REQUIRED TASK =
Lay out the rows starting with the line that contains "Open the share arrow icon in top bar" and going on through the line that contains "Looking at the screenshot, I should coord(254,43)." as a two-column CSV with the headers instruction and answer. Give one CSV line per row, put each value in a single quoted field with line breaks replaced by spaces, and leave the pictures out.

DATASET RECORDS =

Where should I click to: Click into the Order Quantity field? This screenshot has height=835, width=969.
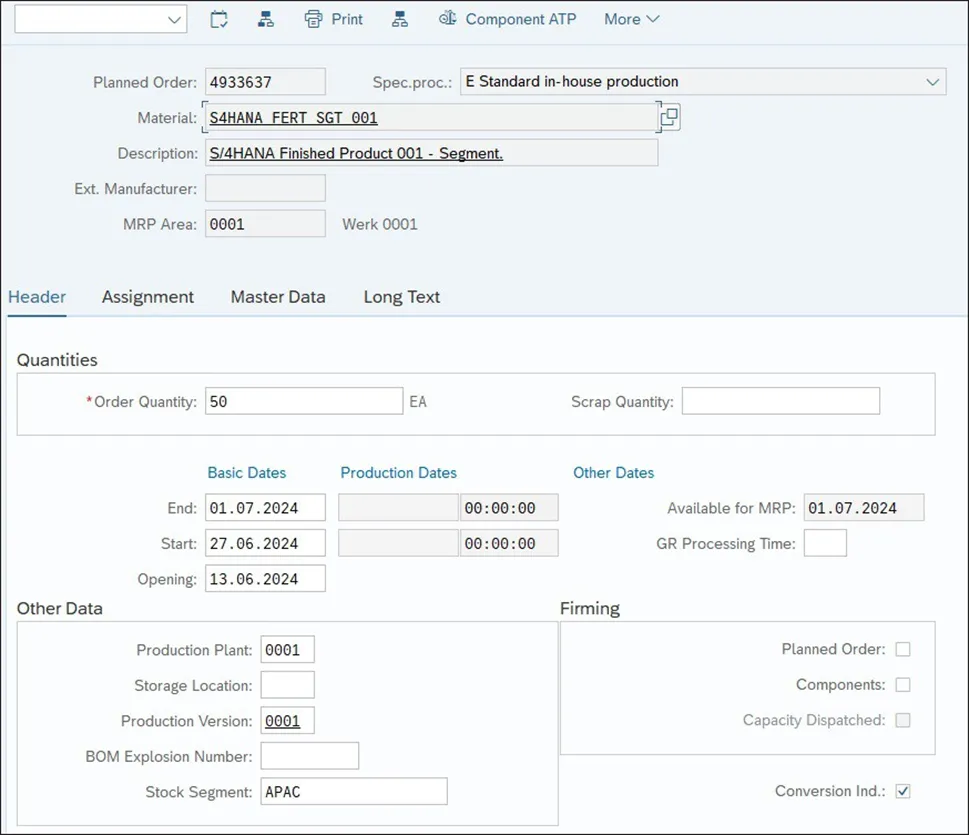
* * *
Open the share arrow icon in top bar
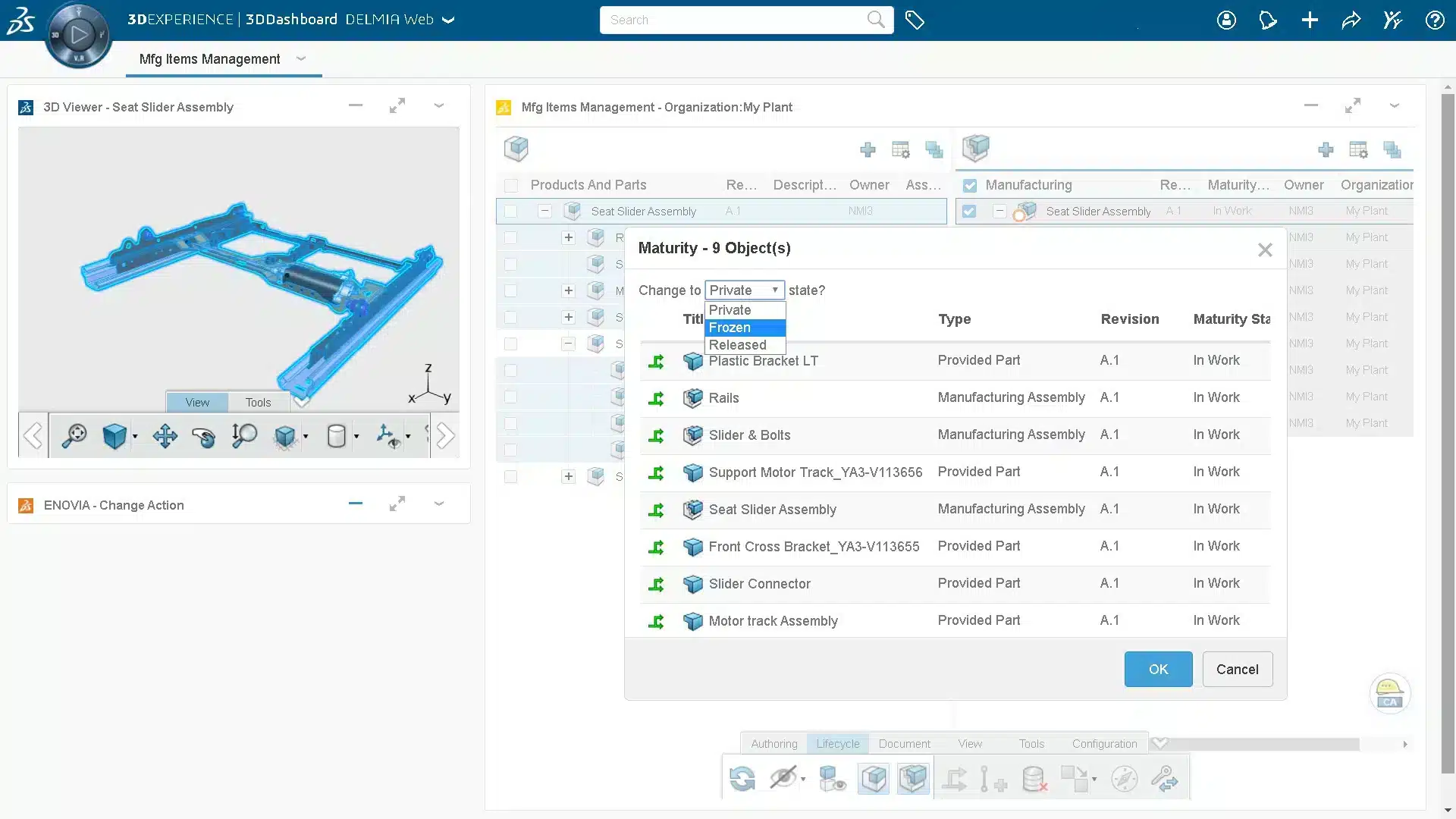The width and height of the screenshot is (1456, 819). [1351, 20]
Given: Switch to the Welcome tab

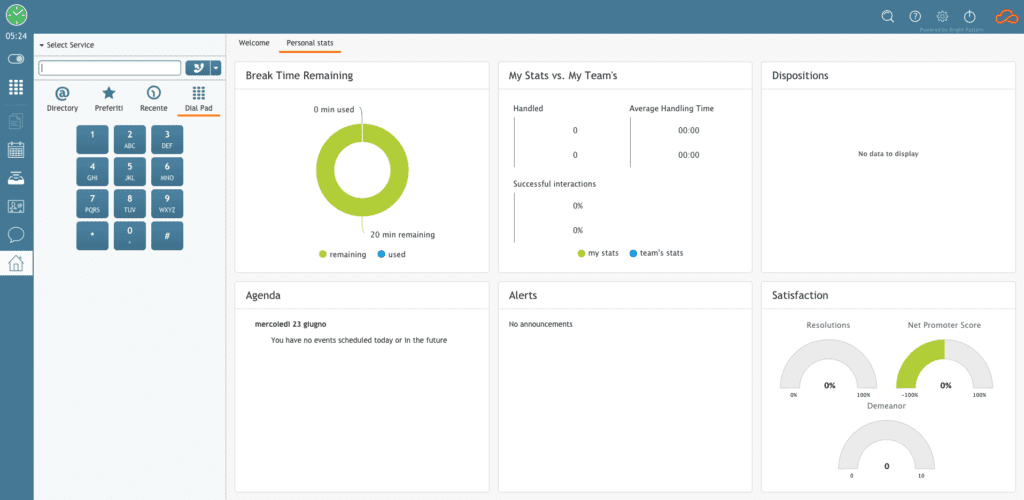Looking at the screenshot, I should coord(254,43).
...
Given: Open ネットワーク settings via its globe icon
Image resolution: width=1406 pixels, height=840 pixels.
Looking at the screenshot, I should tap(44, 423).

EXERCISE RESULT =
instruction,answer
"Open the share arrow icon in top bar","The width and height of the screenshot is (1456, 819). [1351, 20]"
"Given: Switch to the Welcome tab","Looking at the screenshot, I should coord(254,43)."